Publicado
en LA CALLE,
REVISTA DE SANTOMERA, Nº 156 / JUNIO 2016
Yo envidiaba a su hijo, Paquito,
el Paquito de la Dolores,
de La Dolores del quiosco;
¿saben por qué?: porque Paquito tocaba la caja
—entonces era el tambor— en la banda de música de[l]
José [el]
Abellán; y de todos los
instrumentos de la banda, a mí el que más me gustaba era el tambor:
siempre me atrajeron los tambores. Todavía me pregunto si me
equivoqué cuando, mucho después, en el conservatorio, elegí la
flauta de pico
como instrumento; a menudo he pensado que debí haber tomado el
camino de la percusión, para la que, creo, tengo una mejor aptitud.
¡Ah, Paquito!, ¡cuántas veces lo habré imitado en el almacén de
la tienda de mi padre, tocando sobre alguna lata de galletas Cuétara
u otra cosa que funcionara como un tambor, con un par de
palitos quitados a sendas perchas de colgar la ropa!; recuerdo que
tocaba como si estuviera en una procesión: pon, pon, pon, porropón…
Dolores, la madre de Paquito, tenía un quiosco enfrente justo
y a escasos metros del Cine La Cadena; por eso se la
conocía en el pueblo como La Dolores del quiosco.
Vivía separada del marido y solía estar sola en su
miniestablecimiento; a Paquito recuerdo haberlo visto poco por
allí. Era delgada, fibrosa, de movimientos rápidos, siempre activa
en los escasos metros de su pequeñísimo local, salvo si la pillabas
comiendo, pues lo hacía allí mismo, en el quiosco, sobre una mesita
pequeña situada en una esquina.
De negro o con prendas oscuras, el pelo recogido en un moño grande y
bajo, sobre la nuca, Dolores era una mujer sobria, seria, pero nunca
desabrida: no le recuerdo un mal gesto; todo lo contrario: la
recuerdo correcta, educada, atendiendo bien a la clientela formada en
su inmensa mayoría por niños, que, espero, la recuerden como yo,
con cariño.
Dolores, años después, en su
quiosco
Allí, en el quiosco, podías comprar, según temporadas y
disposición pecuniaria, canicas —de barro, de piedra, de cristal—,
trompas —de distintos tamaños, todas de madera, de punta fina casi
puntiaguda o más gruesa y redonda—, cromos, estampas para
determinados álbumes que siempre quedaban sin completar, petardos,
carretillas, mixtos de trueno... En verano tenía polos de hielo, de
dos reales —los más pequeños, redonditos, como conos truncados—,
y de peseta —más grandes y poliédricos—; y en todo tiempo había
pipas, caramelos, golosinas, chucherías... y, muy importante, tebeos
—todavía no nos había llegado la palabra cómic—, de los
que había para alquilar y también para vender; los alquilados eran
leídos frecuentemente allí mismo, frente al quiosco, a unos pocos
metros, en los escalones de cemento que daban entrada al Cine
La Cadena.

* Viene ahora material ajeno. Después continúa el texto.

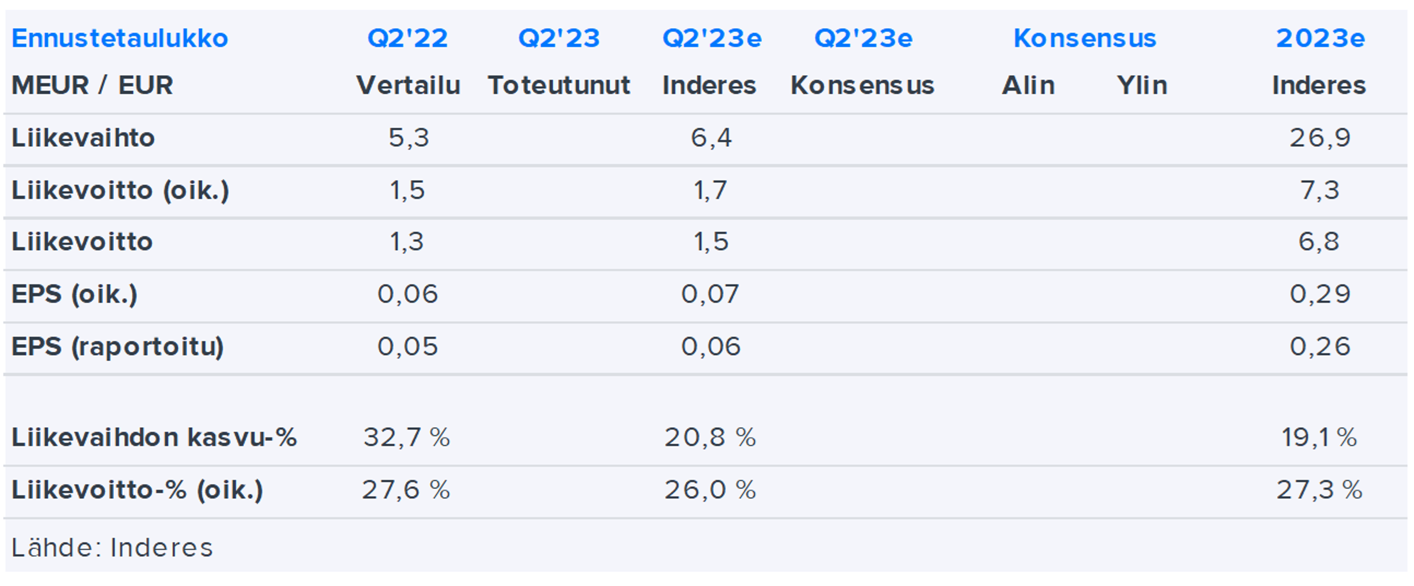This screenshot has height=586, width=1414.
Task: Click the 2023e column header
Action: point(1320,38)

Posteriormente he escuchado más de una vez, con
bastante razón, que los tebeos del quiosco de La Dolores supusieron
una buena escuela de lectura para mucha gente.

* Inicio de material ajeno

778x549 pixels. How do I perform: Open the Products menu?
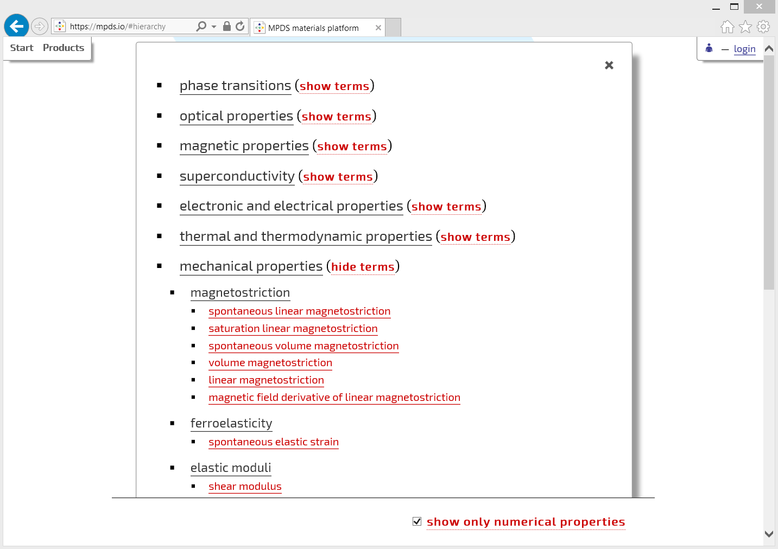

Junto al quiosco, pegado a él en un lateral pero a cubierto, hubo,
durante muchos años, un futbolín, que también desempeñó entre la
infancia y juventud del pueblo su función de entretenimiento,
disfrute y desarrollo de pillerías y habilidades motrices.
Ahora, cuando de vez en cuando veo a Paco
acompañando a su nieta al mismo colegio que va una de las mías, o
cuando me lo encuentro paseando por las calles del pueblo, me quedo
con ganas de decirle dos cosas: la admiración que por él sentía en
mi infancia cuando lo veía vestido de músico en la banda, y lo
importante que fue su madre, el quiosco de su madre, el de la
Dolores, para la chiquillería del pueblo, para mí.